Objective: Glycodelin is a major secretory glycoprotein of differentiated endometrial epithelium, rarely expressed in proliferative endometrium or endometrial cancer. We aimed to elucidate its role in growth and gene expression of endometrial adenocarcinoma cells, and hypothesized that glycodelin affects cell growth and tumor-associated gene expression.
Study design: Endometrial adenocarcinoma HEC-1B cells were transfected with glycodelin cDNA in both antisense and sense orientations. Cellular morphology, cell proliferation, and gene expression were compared between native and transfected cells.

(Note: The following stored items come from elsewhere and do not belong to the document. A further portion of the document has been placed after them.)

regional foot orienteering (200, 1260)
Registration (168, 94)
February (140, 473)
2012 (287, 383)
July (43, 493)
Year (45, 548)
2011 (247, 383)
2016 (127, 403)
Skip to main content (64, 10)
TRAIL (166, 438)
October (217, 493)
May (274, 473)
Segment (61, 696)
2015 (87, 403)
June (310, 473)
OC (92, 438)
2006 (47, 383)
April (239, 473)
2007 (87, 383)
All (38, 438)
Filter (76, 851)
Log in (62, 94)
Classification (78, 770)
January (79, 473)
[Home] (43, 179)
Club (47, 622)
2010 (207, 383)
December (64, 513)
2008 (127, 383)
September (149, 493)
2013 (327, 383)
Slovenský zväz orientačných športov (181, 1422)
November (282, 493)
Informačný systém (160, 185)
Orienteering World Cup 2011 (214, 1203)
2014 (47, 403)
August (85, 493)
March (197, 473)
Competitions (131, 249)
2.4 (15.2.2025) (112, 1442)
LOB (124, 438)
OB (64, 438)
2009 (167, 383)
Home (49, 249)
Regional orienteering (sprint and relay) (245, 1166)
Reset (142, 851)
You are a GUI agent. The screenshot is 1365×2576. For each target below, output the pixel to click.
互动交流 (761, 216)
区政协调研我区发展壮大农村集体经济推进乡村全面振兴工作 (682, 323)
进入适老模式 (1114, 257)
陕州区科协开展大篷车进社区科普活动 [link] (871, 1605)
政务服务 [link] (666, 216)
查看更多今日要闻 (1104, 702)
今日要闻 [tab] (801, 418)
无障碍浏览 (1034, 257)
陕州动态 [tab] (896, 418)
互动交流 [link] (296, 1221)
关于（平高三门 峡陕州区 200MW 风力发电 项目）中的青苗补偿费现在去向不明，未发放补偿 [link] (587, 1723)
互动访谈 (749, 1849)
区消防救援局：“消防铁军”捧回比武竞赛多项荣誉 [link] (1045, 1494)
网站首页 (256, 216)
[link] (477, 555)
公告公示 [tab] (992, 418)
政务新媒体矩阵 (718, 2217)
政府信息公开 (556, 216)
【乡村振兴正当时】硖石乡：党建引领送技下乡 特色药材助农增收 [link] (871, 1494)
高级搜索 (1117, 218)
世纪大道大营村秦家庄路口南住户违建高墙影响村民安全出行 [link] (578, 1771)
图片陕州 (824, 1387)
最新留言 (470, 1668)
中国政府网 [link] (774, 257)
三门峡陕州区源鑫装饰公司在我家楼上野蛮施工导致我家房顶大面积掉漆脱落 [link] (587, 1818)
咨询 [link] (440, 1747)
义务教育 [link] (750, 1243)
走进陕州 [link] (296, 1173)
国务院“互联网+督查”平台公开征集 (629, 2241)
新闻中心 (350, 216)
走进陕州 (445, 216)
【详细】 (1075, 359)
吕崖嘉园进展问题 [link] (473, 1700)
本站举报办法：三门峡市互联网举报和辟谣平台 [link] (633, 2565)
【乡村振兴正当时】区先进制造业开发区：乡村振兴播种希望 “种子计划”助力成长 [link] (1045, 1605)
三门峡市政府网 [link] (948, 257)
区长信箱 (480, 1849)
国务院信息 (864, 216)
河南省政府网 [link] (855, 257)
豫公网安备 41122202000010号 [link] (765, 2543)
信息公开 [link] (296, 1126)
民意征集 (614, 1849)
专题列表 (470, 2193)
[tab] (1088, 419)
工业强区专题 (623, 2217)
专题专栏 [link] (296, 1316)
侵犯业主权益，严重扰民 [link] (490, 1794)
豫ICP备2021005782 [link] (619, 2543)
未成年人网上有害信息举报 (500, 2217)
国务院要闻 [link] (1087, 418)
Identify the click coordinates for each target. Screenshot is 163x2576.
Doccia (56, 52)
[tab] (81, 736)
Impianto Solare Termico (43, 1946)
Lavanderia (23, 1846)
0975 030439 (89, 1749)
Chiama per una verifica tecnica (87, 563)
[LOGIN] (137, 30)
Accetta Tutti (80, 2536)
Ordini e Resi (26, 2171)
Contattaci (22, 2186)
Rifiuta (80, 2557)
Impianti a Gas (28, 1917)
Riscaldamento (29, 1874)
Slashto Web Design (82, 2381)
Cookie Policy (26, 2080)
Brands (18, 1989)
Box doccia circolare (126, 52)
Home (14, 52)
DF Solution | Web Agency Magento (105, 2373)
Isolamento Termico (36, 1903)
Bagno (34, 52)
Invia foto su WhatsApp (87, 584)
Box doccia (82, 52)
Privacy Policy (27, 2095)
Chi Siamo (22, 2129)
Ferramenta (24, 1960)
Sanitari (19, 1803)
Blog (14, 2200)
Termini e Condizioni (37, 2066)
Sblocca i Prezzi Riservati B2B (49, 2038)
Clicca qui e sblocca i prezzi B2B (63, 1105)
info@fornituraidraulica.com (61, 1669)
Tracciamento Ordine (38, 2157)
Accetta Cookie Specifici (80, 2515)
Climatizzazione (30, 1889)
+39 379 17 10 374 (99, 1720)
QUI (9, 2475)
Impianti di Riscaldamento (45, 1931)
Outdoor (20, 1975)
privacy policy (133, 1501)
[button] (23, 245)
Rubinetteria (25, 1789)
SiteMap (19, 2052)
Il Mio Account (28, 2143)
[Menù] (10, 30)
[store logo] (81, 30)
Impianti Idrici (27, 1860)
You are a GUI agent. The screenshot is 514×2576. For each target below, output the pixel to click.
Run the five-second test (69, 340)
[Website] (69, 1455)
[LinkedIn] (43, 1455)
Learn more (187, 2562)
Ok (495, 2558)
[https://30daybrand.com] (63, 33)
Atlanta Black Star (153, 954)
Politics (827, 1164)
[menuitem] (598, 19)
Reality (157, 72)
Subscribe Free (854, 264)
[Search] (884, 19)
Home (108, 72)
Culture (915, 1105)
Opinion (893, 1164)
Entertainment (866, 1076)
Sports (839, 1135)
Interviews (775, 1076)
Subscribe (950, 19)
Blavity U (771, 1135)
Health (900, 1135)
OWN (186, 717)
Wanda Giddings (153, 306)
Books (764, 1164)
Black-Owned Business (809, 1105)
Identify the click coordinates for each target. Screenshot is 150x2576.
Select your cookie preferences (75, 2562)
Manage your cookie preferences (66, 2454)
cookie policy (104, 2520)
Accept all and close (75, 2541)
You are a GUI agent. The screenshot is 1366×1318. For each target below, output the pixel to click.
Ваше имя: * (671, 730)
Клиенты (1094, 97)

Results: Compared with native and antisense-transfected carcinoma cells, sense-transfected, glycodelin-producing carcinoma cells showed reduced proliferation, morphologic changes, and altered expression of cancer-related genes. Notably, anti-apoptotic Bcl-XL and MUC1 genes were down-regulated.
Conclusion: Reduction by glycodelin transfection of carcinoma cell proliferation and expression of MUC1 and Bcl-XL is significant because these genes are often overexpressed in human cancers--MUC1 is linked to invasive growth and metastases, and both confer resistance to chemotherapy. These results suggest a novel mechanism whereby malignant growth of endometrial adenocarcinoma cells is regulated.